> Texto para leitura
*Texto original de Laura Mills
Agora que a História Queer saiu da Segunda Guerra, nós desembarcamos na China de 500 a.C. para conhecer dois dos casais gays mais conhecidos da história oriental, fontes de alguns dos mais notórios símbolos LGBTQs chineses: o pêssego mordido e a manga cortada. Apesar de esses signos não serem comuns na mídia ocidental, eles são usados por lá como códigos de identificação para relacionamentos entre dois homens, mesmo que as histórias tenham sido levemente distorcidas ao longo dos anos.
Nossa primeira história conta o relacionamento entre um duque e um cortesão nos tempos da dinastia Zhou: Duque Ling de Wei, um homem casado, e Mizi Xia. Dizia-se que Xia era incrivelmente belo e muito amado em Wei, a terra sobre a qual o duque reinava. E, mesmo em uma relação extraconjugal, o duque era bem aberto sobre seu amor por outro homem, sendo conhecido por se gabar sobre Xia mesmo quando este estava por perto.
Apesar de não serem vistos como “ideais” ou “a ordem natural das coisas”, a maioria das pessoas os considerava permissíveis, desde que os participantes desempenhassem seu “papel” dentro de um relacionamento heterossexual: ter filhos e, no caso do duque, produzir herdeiros. Era tolerado que ele tivesse um caso extraconjugal com um cortesão homem e também lhe era permitido não somente se gabar desse relacionamento, mas presentear seu amante com favores. É esses momentos que encontramos os episódios mais frequentemente citados sobre o par.

> Tarefa proposta a
Reproduza fielmente as linhas dos registros, desde a linha que contém "Click Inspect above the Ignite Object tooltip" até a última linha dos registros, ambas incluídas, omitindo as imagens.
O texto e os registros não guardam relação entre si.

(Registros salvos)

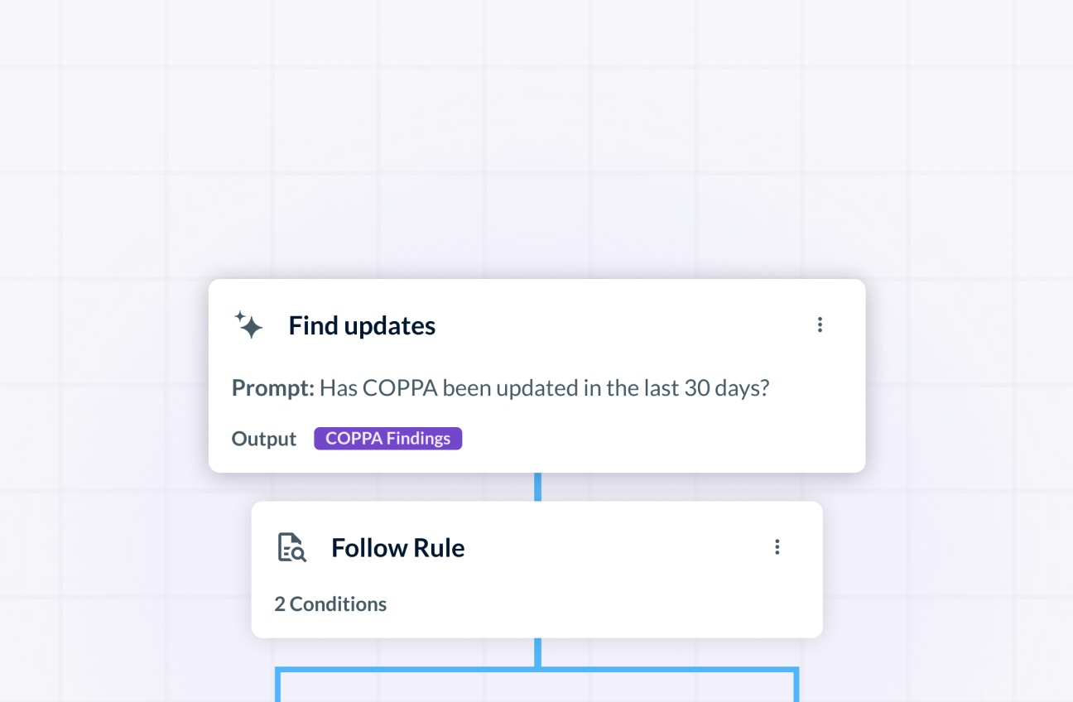Image resolution: width=1073 pixels, height=702 pixels.
Task: Expand the Follow Rule card details
Action: pos(537,570)
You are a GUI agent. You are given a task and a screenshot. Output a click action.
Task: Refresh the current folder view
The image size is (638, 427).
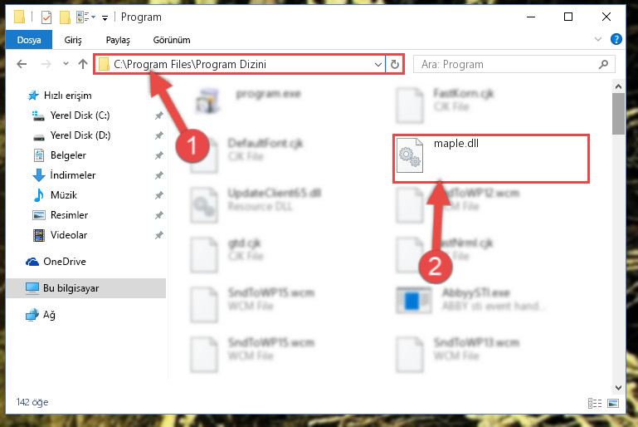coord(395,64)
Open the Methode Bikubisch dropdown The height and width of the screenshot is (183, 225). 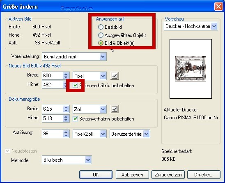(x=67, y=160)
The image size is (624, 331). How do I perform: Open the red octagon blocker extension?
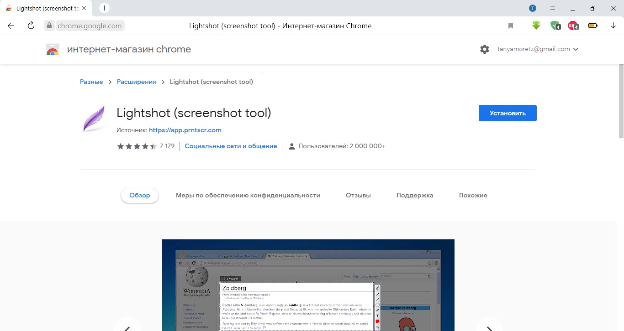click(573, 26)
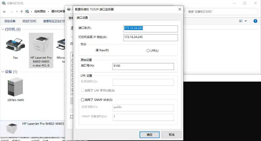Click 添加设备 in the command bar
Screen dimensions: 261x141
pos(10,21)
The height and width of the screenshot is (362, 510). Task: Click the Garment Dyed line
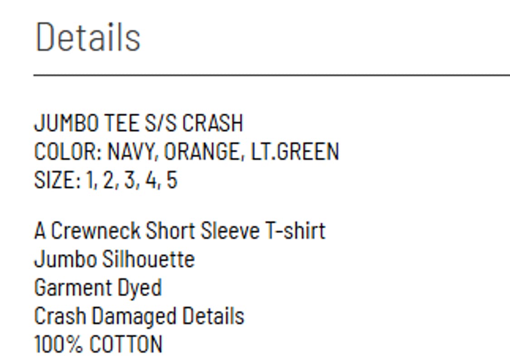tap(98, 288)

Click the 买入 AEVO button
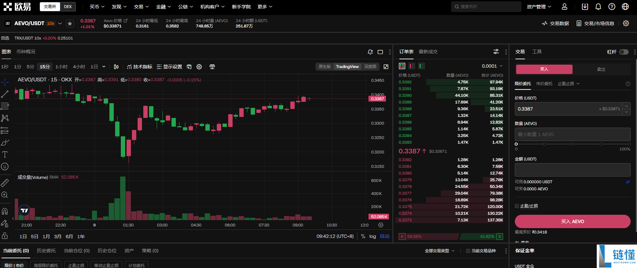573,221
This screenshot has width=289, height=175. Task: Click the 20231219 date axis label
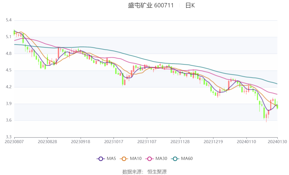(213, 142)
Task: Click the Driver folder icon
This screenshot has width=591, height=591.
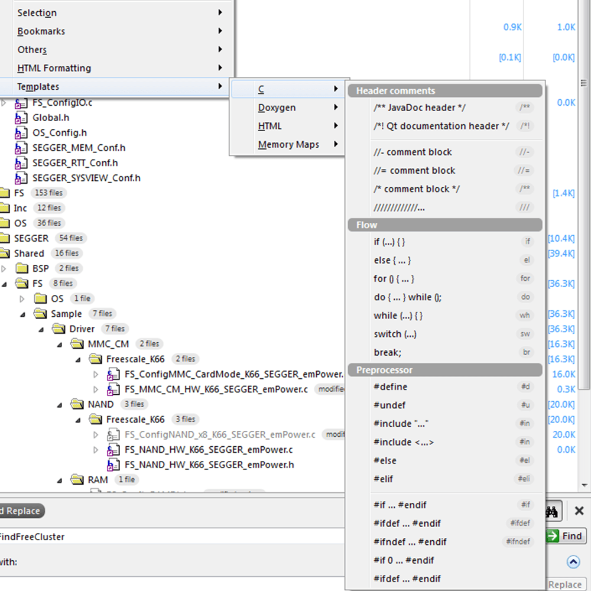Action: coord(59,329)
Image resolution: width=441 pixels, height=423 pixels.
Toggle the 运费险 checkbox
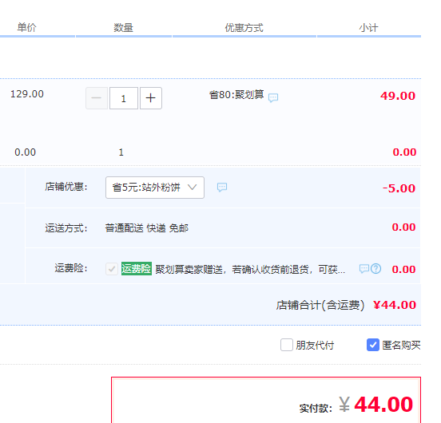(x=112, y=269)
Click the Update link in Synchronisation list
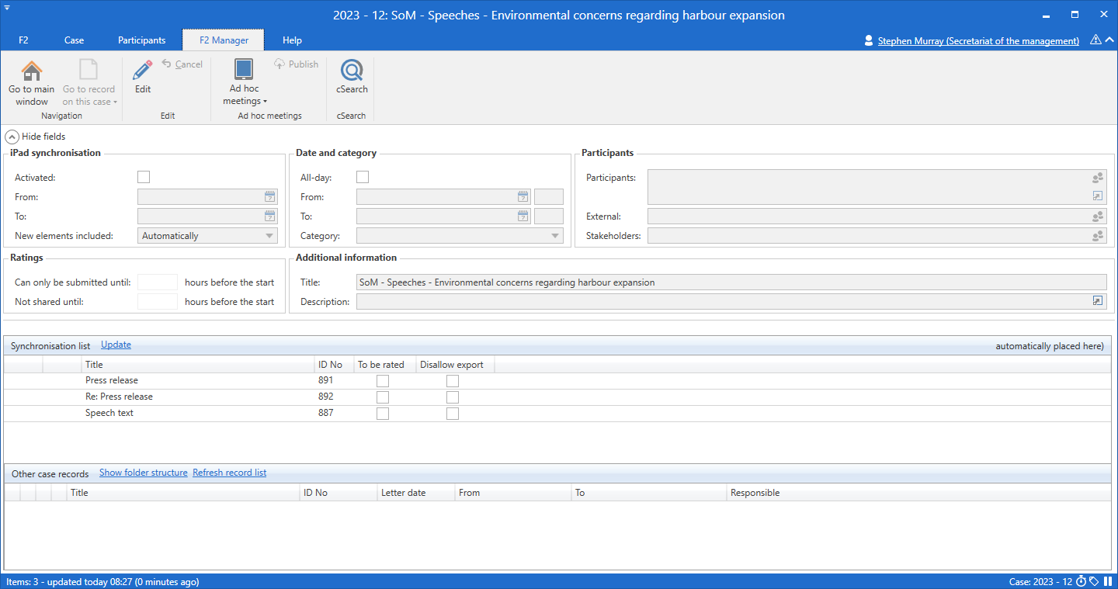1118x589 pixels. click(116, 345)
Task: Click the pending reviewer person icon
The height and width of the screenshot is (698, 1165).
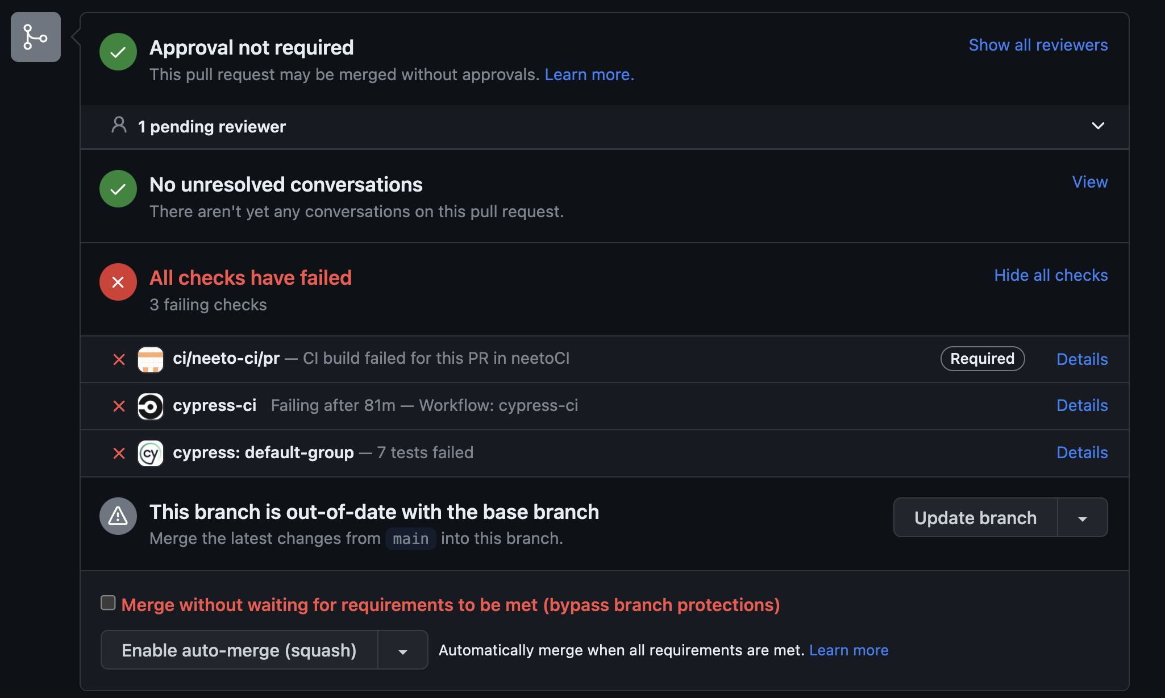Action: [x=118, y=126]
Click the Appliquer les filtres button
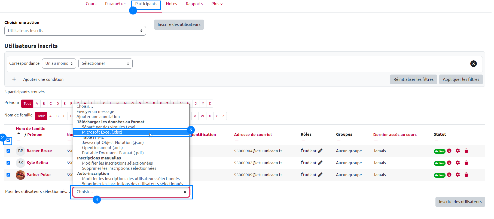The width and height of the screenshot is (494, 219). click(x=461, y=79)
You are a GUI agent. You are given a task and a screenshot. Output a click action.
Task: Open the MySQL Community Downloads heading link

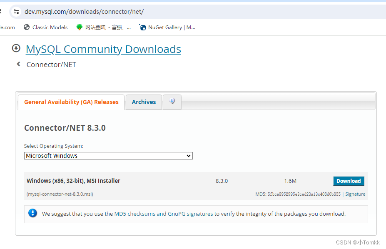(103, 49)
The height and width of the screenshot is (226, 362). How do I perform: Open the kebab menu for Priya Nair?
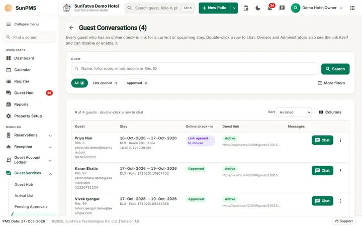pyautogui.click(x=340, y=140)
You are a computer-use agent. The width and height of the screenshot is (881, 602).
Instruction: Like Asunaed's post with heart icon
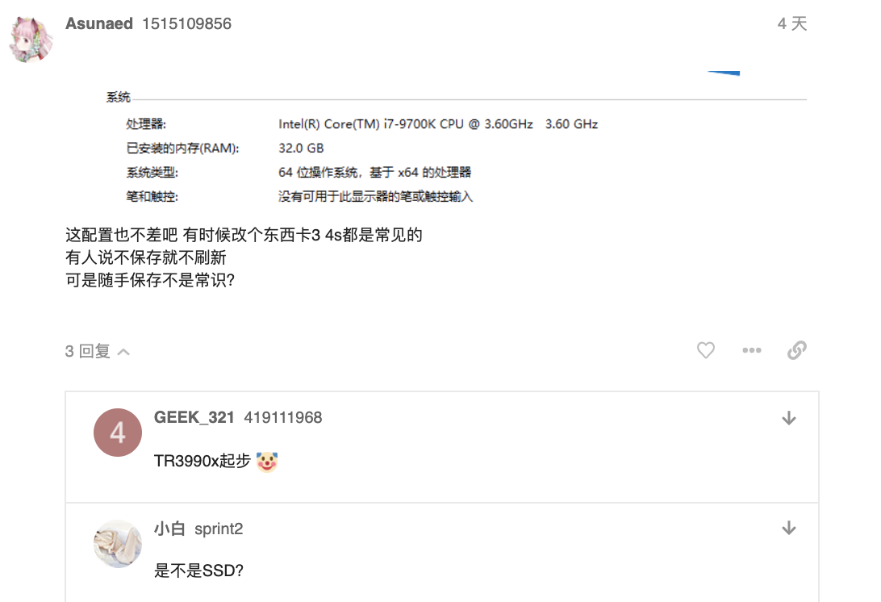[x=706, y=351]
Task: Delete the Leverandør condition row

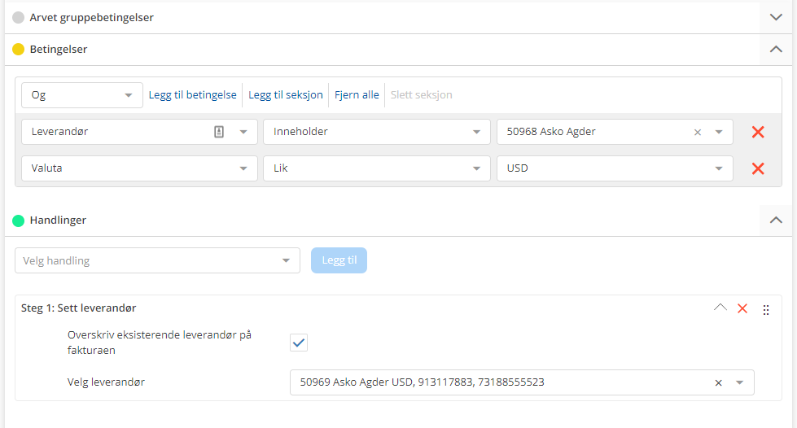Action: pyautogui.click(x=757, y=132)
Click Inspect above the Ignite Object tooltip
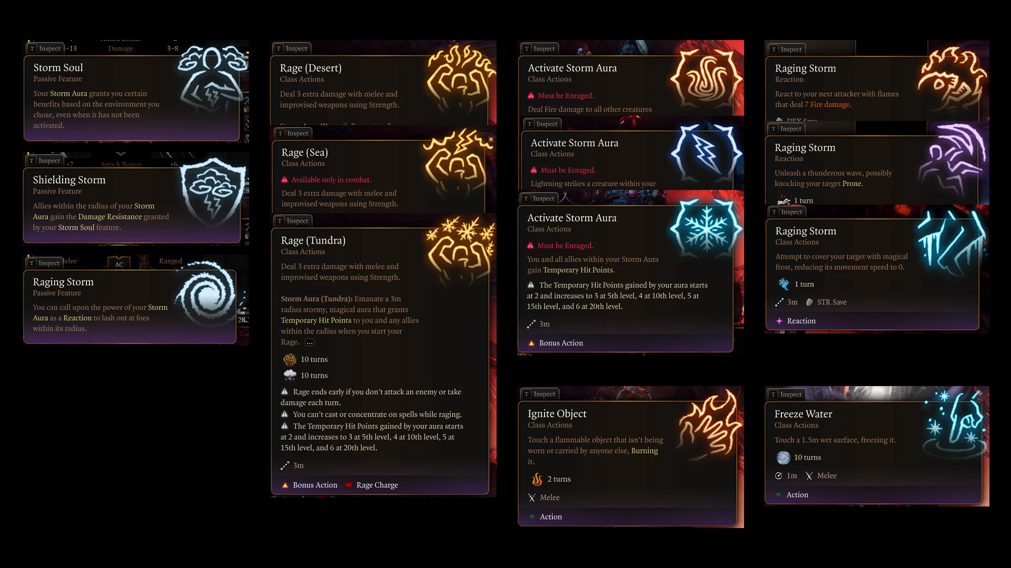The image size is (1011, 568). coord(540,394)
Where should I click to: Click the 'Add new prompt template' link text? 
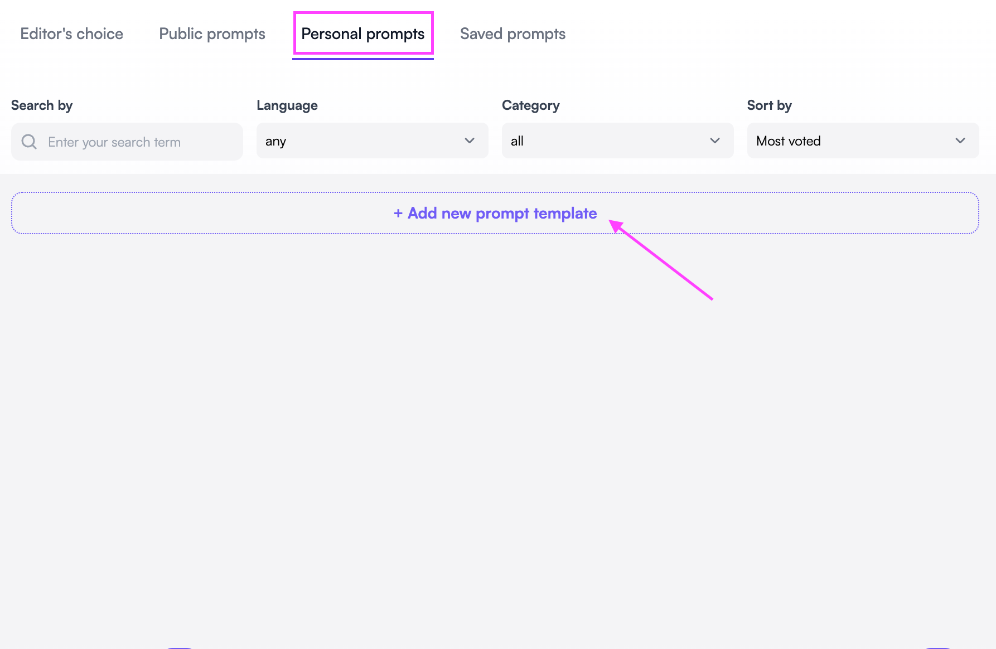point(501,213)
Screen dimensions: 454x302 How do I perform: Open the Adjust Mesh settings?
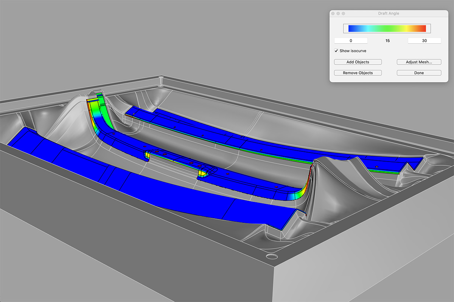pyautogui.click(x=419, y=62)
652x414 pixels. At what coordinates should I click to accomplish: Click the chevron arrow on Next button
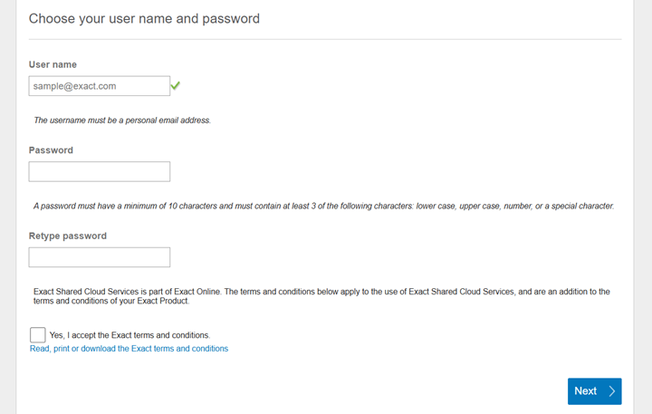click(x=612, y=391)
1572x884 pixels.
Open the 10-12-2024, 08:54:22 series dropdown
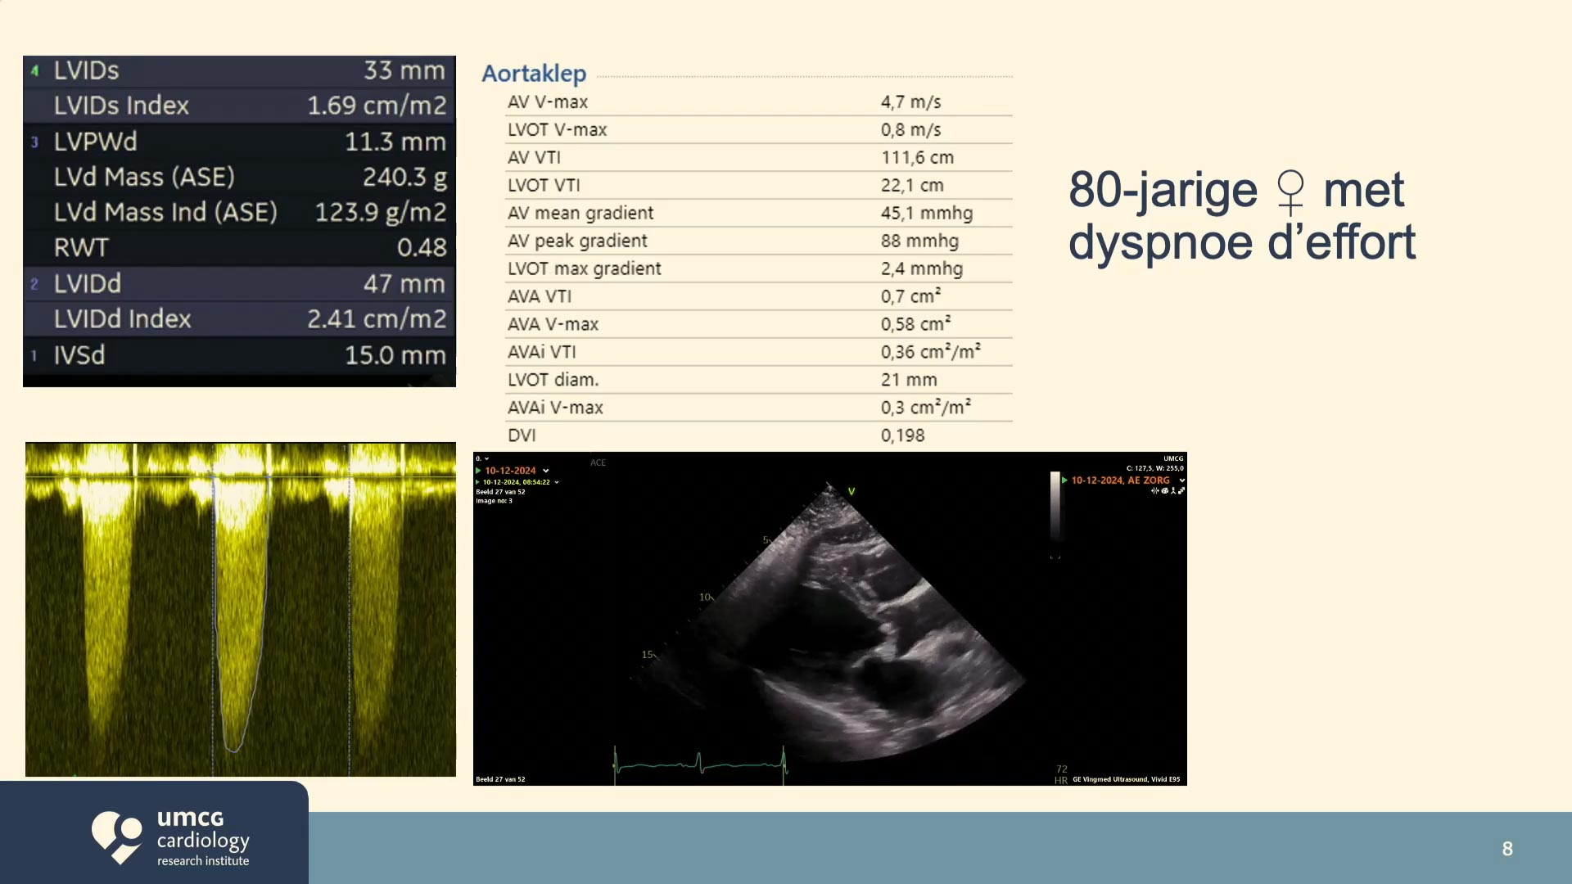click(557, 482)
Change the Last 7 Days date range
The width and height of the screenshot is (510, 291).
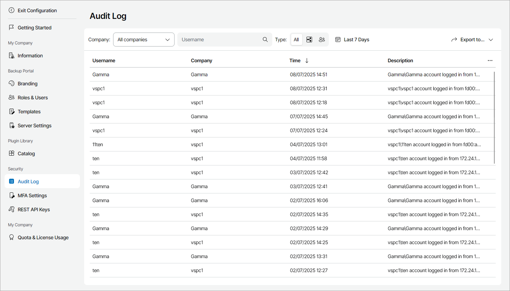(352, 39)
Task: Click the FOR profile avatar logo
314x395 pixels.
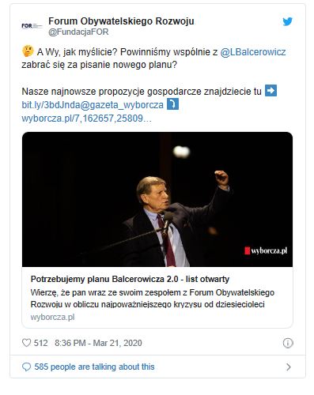Action: pos(32,26)
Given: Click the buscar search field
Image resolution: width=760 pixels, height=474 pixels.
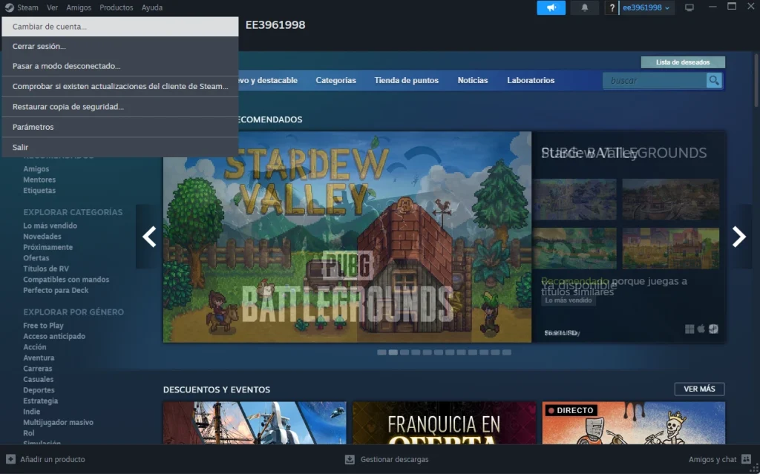Looking at the screenshot, I should click(653, 80).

> Tarefa proposta b
No texto sobre os casais gays da China antiga, transcreva o trecho que vai de "Apesar de não" até "sobre o par.", inclusive, substituindo "duque" por "soberano".

> Resposta esperada a
Click Inspect above the Ignite Object tooltip
The image size is (1011, 568). coord(540,394)
Where should I click to: Click the 'Add new prompt template' link text? 
point(501,213)
Screen dimensions: 454x302 How do I perform: Open the Adjust Mesh settings?
pyautogui.click(x=419, y=62)
652x414 pixels. At what coordinates should I click to accomplish: Click the chevron arrow on Next button
click(x=612, y=391)
1572x884 pixels.
Open the 10-12-2024, 08:54:22 series dropdown
click(557, 482)
Change the Last 7 Days date range
The width and height of the screenshot is (510, 291).
(352, 39)
Task: Click the FOR profile avatar logo
314x395 pixels.
Action: pos(32,26)
Given: Click the buscar search field
Image resolution: width=760 pixels, height=474 pixels.
Looking at the screenshot, I should click(653, 80).

> Resposta esperada b
Apesar de não serem vistos como “ideais” ou “a ordem natural das coisas”, a maioria das pessoas os considerava permissíveis, desde que os participantes desempenhassem seu “papel” dentro de um relacionamento heterossexual: ter filhos e, no caso do soberano, produzir herdeiros. Era tolerado que ele tivesse um caso extraconjugal com um cortesão homem e também lhe era permitido não somente se gabar desse relacionamento, mas presentear seu amante com favores. É esses momentos que encontramos os episódios mais frequentemente citados sobre o par.